Probably 5,000 workers participated in the strike. The real issue for them was worker control over the means of production, which is more about literal worker control over how the cigars were made than who actually owned the factory. They wanted a closed shop and guaranteed job security in the face of an industry that was increasingly precarious for workers. But they also wanted to act against the traditional craft union in the industry, the Cigar Makers International Union, a white-dominated union affiliated with the American Federation of Labor that looked at Cuban nationalism with contempt and as an irrelevancy for organizing in the United States. La Resistancia began to demand that CMIU members be expelled from the factories as well.
This all led the Tampa elite to go to extreme measures. In early August, a committee of local elites formed and convinced the police, who did not take much convincing, to arrest strike leaders on dubious grounds. But see, they didn’t take them to prison. They took them to Honduras. The strike leaders were loaded onto a boat, shipped to the Honduran coast, and dumped there, warned never to return to Tampa. Moreover, at least according to long-running rumors, the police didn’t do the shipment themselves. They contracted out with the Italian mafia in New York, paying them $10,000 for it. Local newspapers openly bragged about the Honduras action, if not contacting the mafia. La Resistancia demanded that state and federal authorities investigate the deportations, but government completely ignored them, far more concerned with what Duke Tobacco thought than a bunch of Cubans.

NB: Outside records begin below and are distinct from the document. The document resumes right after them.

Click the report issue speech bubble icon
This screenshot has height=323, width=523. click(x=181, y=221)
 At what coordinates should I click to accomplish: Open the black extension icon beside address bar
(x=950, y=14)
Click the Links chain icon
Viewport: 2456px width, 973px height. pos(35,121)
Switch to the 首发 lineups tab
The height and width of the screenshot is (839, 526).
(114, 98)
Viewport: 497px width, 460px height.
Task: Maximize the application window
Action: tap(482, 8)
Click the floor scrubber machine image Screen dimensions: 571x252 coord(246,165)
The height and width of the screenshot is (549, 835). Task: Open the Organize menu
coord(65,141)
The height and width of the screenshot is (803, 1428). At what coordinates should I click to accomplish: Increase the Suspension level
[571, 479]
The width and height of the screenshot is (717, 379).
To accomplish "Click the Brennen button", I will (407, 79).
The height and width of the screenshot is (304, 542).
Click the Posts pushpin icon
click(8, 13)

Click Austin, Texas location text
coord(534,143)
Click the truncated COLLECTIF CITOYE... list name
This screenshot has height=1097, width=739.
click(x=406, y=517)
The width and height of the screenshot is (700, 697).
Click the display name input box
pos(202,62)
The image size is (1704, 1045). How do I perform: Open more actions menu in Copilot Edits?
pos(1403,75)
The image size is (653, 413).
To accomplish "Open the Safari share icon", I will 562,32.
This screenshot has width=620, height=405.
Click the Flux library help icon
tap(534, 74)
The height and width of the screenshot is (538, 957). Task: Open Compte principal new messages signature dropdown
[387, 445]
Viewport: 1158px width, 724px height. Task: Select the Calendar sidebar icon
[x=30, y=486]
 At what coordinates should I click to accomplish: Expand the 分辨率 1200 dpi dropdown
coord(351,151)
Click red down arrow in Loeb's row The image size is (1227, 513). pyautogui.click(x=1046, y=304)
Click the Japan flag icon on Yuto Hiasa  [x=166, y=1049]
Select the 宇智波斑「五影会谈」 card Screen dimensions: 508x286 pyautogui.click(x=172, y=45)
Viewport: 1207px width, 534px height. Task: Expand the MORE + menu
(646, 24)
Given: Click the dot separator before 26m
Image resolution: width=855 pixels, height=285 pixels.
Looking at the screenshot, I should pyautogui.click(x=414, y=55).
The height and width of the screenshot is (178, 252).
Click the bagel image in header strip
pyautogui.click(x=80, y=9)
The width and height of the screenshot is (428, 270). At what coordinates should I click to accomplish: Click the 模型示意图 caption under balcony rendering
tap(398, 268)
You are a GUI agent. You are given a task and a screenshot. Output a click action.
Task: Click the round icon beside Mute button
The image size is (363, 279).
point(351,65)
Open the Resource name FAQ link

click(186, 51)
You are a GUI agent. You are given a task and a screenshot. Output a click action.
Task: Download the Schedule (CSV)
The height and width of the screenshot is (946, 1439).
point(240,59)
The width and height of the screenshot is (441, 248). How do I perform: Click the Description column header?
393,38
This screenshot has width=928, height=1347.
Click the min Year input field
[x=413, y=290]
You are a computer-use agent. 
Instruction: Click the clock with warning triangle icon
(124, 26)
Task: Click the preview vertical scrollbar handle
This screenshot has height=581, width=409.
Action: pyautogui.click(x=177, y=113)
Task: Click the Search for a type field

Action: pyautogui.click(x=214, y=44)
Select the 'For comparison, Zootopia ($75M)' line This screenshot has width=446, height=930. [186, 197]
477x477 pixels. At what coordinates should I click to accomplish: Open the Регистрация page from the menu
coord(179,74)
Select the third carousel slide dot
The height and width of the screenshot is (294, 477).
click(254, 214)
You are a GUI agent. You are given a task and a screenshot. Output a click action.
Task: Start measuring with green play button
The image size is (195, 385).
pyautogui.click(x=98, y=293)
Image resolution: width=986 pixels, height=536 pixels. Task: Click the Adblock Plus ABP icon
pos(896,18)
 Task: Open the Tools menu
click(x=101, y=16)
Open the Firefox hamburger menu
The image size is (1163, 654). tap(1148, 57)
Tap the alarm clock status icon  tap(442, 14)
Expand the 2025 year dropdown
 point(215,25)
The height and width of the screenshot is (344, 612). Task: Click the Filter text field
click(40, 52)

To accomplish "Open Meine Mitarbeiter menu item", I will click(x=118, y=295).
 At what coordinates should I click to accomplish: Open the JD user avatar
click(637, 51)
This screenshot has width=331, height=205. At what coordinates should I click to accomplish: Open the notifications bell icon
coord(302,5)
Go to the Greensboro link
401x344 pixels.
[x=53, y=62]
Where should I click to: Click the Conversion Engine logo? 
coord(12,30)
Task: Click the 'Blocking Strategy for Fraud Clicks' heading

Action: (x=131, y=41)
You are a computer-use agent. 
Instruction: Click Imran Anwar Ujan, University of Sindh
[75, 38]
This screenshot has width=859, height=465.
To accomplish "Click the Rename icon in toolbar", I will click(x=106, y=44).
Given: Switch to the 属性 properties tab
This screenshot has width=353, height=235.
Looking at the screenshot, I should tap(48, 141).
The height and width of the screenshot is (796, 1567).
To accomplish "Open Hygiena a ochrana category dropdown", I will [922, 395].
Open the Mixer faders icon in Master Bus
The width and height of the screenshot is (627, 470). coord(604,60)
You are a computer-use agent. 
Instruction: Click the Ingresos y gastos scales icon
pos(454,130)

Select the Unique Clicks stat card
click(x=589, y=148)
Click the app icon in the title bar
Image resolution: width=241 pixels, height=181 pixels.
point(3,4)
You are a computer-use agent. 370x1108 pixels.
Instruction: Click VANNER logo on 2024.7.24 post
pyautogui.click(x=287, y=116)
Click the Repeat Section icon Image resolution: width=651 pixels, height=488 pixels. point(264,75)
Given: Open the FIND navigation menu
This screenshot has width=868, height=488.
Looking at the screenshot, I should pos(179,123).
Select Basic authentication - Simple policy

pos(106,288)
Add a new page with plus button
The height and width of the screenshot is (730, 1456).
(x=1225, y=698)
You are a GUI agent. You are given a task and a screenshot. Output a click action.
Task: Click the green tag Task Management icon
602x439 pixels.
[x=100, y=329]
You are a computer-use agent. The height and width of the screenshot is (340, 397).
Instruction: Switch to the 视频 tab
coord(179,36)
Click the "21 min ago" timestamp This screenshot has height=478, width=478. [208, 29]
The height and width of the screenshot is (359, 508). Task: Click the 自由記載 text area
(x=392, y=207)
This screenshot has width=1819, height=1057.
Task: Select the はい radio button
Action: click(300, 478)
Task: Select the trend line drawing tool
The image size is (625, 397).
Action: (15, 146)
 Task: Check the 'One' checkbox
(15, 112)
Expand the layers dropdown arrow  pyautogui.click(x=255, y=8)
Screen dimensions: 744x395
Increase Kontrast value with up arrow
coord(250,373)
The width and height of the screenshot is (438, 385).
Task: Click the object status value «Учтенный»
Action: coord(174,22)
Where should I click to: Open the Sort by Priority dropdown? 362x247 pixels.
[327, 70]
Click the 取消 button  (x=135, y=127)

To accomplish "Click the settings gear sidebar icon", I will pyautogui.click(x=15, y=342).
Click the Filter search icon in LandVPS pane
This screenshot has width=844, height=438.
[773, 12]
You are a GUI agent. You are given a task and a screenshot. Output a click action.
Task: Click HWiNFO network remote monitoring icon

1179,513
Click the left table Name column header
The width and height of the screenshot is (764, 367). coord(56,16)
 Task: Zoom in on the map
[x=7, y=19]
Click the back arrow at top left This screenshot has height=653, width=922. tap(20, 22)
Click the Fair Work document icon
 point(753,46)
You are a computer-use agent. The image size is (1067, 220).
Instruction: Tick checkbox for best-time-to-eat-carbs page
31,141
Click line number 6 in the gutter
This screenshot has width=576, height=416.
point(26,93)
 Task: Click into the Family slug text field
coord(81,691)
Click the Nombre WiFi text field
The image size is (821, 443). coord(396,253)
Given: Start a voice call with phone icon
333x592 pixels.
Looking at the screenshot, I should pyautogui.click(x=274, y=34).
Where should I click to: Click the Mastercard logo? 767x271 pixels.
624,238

In fighting this battle, La Resistancia channeled the words of Jose Martí and argued that all races must come together to fight capitalism. For instance, its newsletter, La Federacíon, it stated,
Current human morality, in general practice, supports a contradiction analogous to that found by Christians in the Bible. Without delving into the matter, purely in intellectual purity, it repeats that “all men are brothers,” but when the black and white [are] face to face in conflict created by the interests, voluntarily forget that brotherhood – completely theoretical – they are drawn by that old instinct of hatred that makes an alien a being of quite different origin, belonging to a different and hostile species
Despite the brave struggle of these workers to create cross-racial solidarity, there was no real way a bunch of impoverished Cuban and Italian workers could overcome this kind of resistance. The city elites continued importing strikebreakers and arresting strikers for anything, usually vagrancy, that “crime” used throughout much of American history by the rich to suppress resistance from the poor. Moreover, the ability of these workers to attract any sizable number of workers from the African-American community outside the factories was basically nonexistent, they couldn’t really stop the technological advancements of the factories, and the nation as a whole was itself extremely anti-union and anti-black at the same time, making a union calling for all races to resist capitalism together extremely unpopular.
Finally, on November 28, La Resistencia caved. The strike ended and the workers returned to the factories on January 2, 1902, when the owners decided to start back up. But the long tradition of labor activism among Cuban cigar workers would remain strong and would lead to more strikes in the future.
I borrowed from Irvin Winsboro and Alexander Jordan’s “Solidarity Means Inclusion: Race, Class, and Ethnicity within Tampa’s transnational Cigar Workers’ Union,” published in Labor History in 2014, to write this post.